Housing as a digitalized service
The Danish WP is led by Maja de Neergaard. 2024-2029 (6 years) SEK 16 700 000 / RUC 2 500 000
Digitalization is today an integral part of how we dwell, not only because of new smart home technologies, but also because new housing developments are built with digital infrastructures and/or based on digital platform services. This project addresses the societal consequences of this type of digitalisation and explores how it is redefining how we dwell and turning housing into a digitized service.
Previous research focuses on digitalisation in relation to platforms for temporary occupancy, housing management, and user experiences in relation to energy saving technologies. While it suggests that digitalisation causes changes to the way people inhabit and occupy their dwelling, it does not engage with substantial theorisation of the emerging dwelling practices, nor do they seek to provide broader systemic explanations of the changes taking place. Also, existing research is separated between systemic and lifeworld studies.

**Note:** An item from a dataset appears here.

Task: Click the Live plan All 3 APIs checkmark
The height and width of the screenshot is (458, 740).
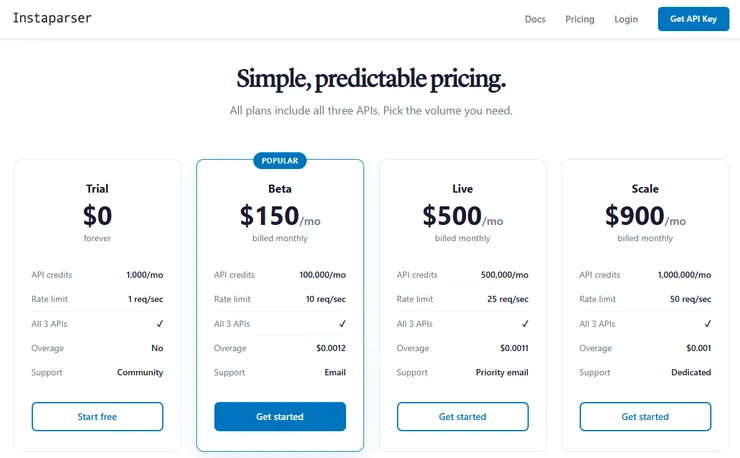Action: tap(524, 324)
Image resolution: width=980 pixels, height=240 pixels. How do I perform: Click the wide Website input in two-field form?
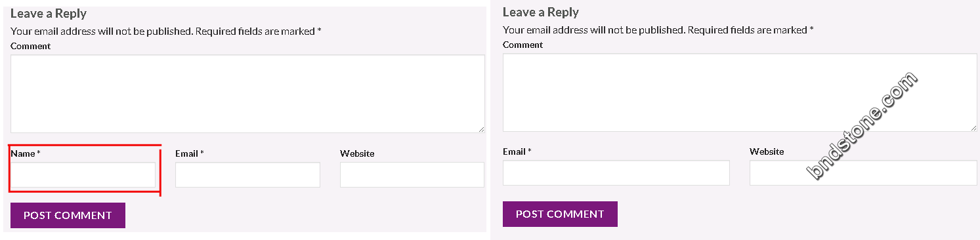863,172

Through combining systemic and lifeworld research, this project fills a significant knowledge gap. Among the changes caused by digitalisation is an increased formalization and commodification of the social, material, and technological orchestration that inhabitation involves. The project explores novel cases of digitalised dwelling, such as the Kaktus Towers in Copenhagen, and develops a relational perspective that combines theory of practice with political economy and integrates the analysis of the systemic and the lifeworld perspective.
Project team:
Guy Baeten (PI) and Carina Listerborn from Malmö University, Fredrik Torisson and Pablo Miranda from Lund University, Maja de Neergaard from Roskilde University, Maria Kaika from the University of Amsterdam and Inge Goudsmit from the Chinese University of Hong Kong.